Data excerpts
=== Begin Enclosure ===

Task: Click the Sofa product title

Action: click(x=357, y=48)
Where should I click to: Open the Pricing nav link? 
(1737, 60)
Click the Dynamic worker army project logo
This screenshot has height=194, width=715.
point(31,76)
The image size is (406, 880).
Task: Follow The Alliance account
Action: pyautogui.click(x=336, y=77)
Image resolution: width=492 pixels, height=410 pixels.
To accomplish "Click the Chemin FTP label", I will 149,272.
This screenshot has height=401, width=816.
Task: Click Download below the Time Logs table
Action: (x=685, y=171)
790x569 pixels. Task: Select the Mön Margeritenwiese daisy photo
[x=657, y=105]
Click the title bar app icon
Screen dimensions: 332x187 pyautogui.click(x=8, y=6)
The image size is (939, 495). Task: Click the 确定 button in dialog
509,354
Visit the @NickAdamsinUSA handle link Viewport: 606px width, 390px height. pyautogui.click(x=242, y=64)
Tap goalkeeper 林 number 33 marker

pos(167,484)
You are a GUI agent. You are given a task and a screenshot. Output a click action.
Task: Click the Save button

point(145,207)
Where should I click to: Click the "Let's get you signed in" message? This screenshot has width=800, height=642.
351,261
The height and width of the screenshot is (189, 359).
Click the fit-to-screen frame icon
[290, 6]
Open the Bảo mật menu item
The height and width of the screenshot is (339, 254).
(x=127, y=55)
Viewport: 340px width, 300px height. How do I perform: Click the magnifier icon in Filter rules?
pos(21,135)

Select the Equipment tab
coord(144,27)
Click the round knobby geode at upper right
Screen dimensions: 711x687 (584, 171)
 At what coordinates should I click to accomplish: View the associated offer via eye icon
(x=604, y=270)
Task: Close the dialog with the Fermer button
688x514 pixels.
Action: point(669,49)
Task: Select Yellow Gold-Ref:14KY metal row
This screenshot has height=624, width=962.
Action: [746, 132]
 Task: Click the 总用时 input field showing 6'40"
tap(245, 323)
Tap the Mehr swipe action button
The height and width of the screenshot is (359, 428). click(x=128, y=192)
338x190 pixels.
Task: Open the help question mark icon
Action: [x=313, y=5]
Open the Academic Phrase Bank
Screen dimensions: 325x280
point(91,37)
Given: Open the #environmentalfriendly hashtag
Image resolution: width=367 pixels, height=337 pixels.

=== End Enclosure ===

Copy each line of the records containing the string "resolution".

■ **Reply**
Image resolution: width=492 pixels, height=410 pixels.
Image resolution: width=367 pixels, height=337 pixels.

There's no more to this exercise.